▶ **Work order**: Pull every line with "Spartipps" from the data below and copy it.

▶ **Exercise materials**:
------------------------------------------------------------

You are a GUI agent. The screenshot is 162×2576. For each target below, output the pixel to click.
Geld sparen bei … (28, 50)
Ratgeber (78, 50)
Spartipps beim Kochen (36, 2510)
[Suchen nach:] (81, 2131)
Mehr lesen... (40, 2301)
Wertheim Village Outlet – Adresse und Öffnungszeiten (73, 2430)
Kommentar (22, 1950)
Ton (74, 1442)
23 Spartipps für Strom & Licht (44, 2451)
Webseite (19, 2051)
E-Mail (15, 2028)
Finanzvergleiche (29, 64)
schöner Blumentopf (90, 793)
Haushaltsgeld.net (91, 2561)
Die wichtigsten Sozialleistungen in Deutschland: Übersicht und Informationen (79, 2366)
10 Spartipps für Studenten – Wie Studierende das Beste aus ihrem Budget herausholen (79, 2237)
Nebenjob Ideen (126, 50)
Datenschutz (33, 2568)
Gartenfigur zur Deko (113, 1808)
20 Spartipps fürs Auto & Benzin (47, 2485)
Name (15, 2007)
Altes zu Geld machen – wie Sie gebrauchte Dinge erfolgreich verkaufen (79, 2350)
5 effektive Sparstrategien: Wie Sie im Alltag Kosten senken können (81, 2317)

------------------------------------------------------------

▶ **Your solution**:
Spartipps beim Kochen (36, 2510)
23 Spartipps für Strom & Licht (44, 2451)
10 Spartipps für Studenten – Wie Studierende das Beste aus ihrem Budget herausholen (79, 2237)
20 Spartipps fürs Auto & Benzin (47, 2485)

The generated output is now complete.